Implementing feedforward networks with TensorFlow
Feedforward networks can be easily implemented using TensorFlow by defining placeholders for hidden layers, computing the activation values, and using them to calculate predictions. Let's take an example of classification with a feedforward network:
X = tf.placeholder("float", shape=[None, x_size])
y = tf.placeholder("float", shape=[None, y_size])
weights_1 = initialize_weights((x_size, hidden_size), stddev)
weights_2 = initialize_weights((hidden_size, y_size), stddev)
sigmoid = tf.nn.sigmoid(tf.matmul(X, weights_1))
y = tf.matmul(sigmoid, weights_2)
Once the predicted value tensor has been defined, we calculate the cost function:
cost = tf.reduce_mean(tf.nn.OPERATION_NAME(labels=<actual value>, logits=<predicted value>))
updates_sgd = tf.train.GradientDescentOptimizer(sgd_step).minimize(cost)
Here, OPERATION_NAME could be one of the following:
- tf.nn.sigmoid_cross_entropy_with_logits: Calculates sigmoid cross entropy on incoming logits and labels:
sigmoid_cross_entropy_with_logits(
_sentinel=None,
labels=None,
logits=None,
name=None
)Formula implemented is max(x, 0) - x * z + log(1 + exp(-abs(x)))
_sentinel: Used to prevent positional parameters. Internal, do not use.
labels: A tensor of the same type and shape as logits.
logits: A tensor of type float32 or float64. The formula implemented is ( x = logits, z = labels) max(x, 0) - x * z + log(1 + exp(-abs(x))).
- tf.nn.softmax: Performs softmax activation on the incoming tensor.
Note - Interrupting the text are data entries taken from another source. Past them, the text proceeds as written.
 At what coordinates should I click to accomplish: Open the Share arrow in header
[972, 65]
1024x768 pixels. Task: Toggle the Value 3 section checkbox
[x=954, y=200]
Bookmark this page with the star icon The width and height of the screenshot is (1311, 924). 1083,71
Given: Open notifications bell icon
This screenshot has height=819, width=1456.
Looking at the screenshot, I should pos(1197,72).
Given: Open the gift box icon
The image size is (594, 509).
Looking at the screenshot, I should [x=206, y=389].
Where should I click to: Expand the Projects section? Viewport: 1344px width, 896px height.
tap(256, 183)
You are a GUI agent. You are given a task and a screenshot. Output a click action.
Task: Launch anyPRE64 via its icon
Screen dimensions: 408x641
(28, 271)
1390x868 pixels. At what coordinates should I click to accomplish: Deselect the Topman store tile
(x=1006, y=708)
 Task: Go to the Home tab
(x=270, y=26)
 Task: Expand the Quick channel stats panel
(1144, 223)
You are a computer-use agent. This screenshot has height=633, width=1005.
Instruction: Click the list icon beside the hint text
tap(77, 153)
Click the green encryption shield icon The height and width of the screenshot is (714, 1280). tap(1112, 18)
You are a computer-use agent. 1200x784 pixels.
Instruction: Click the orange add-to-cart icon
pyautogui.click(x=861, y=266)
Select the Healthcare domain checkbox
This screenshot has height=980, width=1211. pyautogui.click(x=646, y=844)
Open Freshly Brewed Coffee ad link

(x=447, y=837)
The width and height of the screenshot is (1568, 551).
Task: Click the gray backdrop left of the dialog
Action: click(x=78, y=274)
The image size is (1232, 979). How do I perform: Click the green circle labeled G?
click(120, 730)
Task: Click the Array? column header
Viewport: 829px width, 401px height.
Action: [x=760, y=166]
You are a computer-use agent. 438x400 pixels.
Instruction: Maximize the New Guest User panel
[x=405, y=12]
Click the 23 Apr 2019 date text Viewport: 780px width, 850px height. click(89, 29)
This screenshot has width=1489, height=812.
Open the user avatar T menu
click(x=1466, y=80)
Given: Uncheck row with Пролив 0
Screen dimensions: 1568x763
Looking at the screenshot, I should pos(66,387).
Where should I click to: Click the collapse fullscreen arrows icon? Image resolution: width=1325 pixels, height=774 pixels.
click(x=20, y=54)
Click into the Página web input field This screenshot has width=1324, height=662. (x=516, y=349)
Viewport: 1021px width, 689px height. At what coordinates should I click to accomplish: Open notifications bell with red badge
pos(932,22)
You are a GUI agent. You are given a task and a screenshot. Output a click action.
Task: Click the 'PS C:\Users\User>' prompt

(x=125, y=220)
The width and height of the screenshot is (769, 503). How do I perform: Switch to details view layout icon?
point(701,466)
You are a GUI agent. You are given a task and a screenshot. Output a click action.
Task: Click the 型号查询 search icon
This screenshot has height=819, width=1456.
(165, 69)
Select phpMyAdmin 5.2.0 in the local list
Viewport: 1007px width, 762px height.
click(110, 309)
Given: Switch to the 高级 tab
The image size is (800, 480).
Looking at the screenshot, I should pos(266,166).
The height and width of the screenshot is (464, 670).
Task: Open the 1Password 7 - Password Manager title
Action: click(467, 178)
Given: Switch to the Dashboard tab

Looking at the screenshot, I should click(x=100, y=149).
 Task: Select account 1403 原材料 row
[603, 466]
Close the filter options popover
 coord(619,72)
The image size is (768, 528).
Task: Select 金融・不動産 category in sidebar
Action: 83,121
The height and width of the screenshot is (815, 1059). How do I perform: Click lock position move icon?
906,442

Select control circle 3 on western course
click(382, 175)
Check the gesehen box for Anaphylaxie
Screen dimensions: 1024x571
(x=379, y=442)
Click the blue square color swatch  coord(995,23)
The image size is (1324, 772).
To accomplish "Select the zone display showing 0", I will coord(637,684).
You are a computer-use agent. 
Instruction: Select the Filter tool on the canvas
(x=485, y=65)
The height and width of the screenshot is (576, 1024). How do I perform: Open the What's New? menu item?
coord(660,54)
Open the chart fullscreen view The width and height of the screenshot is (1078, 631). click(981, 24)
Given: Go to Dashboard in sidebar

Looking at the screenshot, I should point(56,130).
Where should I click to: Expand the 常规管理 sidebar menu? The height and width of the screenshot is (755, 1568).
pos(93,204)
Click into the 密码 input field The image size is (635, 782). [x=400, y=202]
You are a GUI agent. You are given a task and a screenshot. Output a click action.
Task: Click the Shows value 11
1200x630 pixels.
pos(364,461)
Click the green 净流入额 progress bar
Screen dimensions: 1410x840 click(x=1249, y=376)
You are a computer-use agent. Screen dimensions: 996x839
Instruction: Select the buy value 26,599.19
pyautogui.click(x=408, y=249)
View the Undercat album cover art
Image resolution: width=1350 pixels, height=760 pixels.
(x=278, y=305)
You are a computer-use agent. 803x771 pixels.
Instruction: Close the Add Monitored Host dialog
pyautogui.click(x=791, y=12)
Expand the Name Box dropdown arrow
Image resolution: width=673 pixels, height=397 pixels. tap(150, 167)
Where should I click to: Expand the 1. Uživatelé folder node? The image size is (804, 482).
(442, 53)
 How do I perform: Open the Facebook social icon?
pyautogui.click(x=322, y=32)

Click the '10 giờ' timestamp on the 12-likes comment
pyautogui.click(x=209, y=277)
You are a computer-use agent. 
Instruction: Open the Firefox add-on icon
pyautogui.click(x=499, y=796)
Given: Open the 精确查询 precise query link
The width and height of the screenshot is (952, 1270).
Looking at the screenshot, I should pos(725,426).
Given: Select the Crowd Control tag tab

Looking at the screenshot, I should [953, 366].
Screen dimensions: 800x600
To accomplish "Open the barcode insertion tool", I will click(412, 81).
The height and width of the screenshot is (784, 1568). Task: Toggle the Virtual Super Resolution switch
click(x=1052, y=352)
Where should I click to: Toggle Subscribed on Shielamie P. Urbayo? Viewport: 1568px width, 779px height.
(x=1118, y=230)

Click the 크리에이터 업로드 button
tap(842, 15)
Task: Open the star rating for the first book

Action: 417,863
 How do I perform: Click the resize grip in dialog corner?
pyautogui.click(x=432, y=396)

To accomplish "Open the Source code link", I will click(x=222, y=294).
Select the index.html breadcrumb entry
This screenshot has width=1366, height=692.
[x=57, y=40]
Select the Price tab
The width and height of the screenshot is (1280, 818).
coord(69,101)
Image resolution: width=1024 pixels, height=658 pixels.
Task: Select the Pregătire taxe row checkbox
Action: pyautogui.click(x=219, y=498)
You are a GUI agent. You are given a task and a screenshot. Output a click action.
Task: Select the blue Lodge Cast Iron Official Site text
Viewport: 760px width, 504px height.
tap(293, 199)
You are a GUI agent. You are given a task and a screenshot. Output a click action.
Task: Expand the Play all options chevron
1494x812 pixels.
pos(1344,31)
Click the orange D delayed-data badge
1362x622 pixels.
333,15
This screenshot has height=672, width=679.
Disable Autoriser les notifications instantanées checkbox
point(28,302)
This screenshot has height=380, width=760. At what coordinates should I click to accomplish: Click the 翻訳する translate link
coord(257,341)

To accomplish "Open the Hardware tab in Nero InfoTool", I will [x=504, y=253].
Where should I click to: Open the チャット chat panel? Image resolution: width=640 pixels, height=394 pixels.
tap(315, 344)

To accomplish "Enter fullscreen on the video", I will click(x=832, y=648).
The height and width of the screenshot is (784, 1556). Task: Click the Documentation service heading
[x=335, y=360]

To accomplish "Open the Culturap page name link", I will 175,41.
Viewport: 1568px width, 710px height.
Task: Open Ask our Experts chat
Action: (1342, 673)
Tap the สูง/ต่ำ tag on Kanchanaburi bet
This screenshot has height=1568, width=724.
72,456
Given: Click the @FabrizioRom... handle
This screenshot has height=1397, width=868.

This only normalizes to make sure all the probabilities in a tensor row add up to one. It cannot be directly used in a classification.
softmax = exp(logits) / reduce_sum(exp(logits), dim)
logits: A non-empty tensor. Must be one of the following types--half, float32, or float64.
dim: The dimension softmax will be performed on. The default is -1, which indicates the last dimension.
name: A name for the operation (optional).
tf.nn.log_softmax: Calculates the log of the softmax function and helps in normalizing underfitting. This function is also just a normalization function.
log_softmax(
logits,
dim=-1,
name=None
)
logits: A non-empty tensor. Must be one of the following types--half, float32, or float64.
dim: The dimension softmax will be performed on. The default is -1, which indicates the last dimension.
name: A name for the operation (optional).
- tf.nn.softmax_cross_entropy_with_logits
softmax_cross_entropy_with_logits(
_sentinel=None,
labels=None,
logits=None,
dim=-1,
name=None
)
_sentinel: Used to prevent positional parameters. For internal use only.
labels: Each rows labels[i] must be a valid probability distribution.
logits: Unscaled log probabilities.
dim: The class dimension. Defaulted to -1, which is the last dimension.
name: A name for the operation (optional).
The preceding code snippet computes softmax cross entropy between logits and labels. While the classes are mutually exclusive, their probabilities need not be. All that is required is that each row of labels is a valid probability distribution. For exclusive labels, use (where one and only one class is true at a time) sparse_softmax_cross_entropy_with_logits.
- tf.nn.sparse_softmax_cross_entropy_with_logits
sparse_softmax_cross_entropy_with_logits(
_sentinel=None,
labels=None,
logits=None,
name=None
)
labels: Tensor of shape [d_0, d_1, ..., d_(r-1)] (where r is the rank of labels and result) and dtype, int32, or int64. Each entry in labels must be an index in [0, num_classes). Other values will raise an exception when this operation is run on the CPU and return NaN for corresponding loss and gradient rows on the GPU.
logits: Unscaled log probabilities of shape [d_0, d_1, ..., d_(r-1), num_classes] and dtype, float32, or float64.
The preceding code computes sparse softmax cross entropy between logits and labels. The probability of a given label is considered exclusive. Soft classes are not allowed, and the label's vector must provide a single specific index for the true class for each row of logits.
- tf.nn.weighted_cross_entropy_with_logits
weighted_cross_entropy_with_logits(
targets,
logits,
pos_weight,
name=None
)
targets: A tensor of the same type and shape as logits.
logits: A tensor of type float32 or float64.
pos_weight: A coefficient to use on the positive examples.
This is similar to sigmoid_cross_entropy_with_logits() except that pos_weight allows a trade-off of recall and precision by up or down weighting the cost of a positive error relative to a negative error.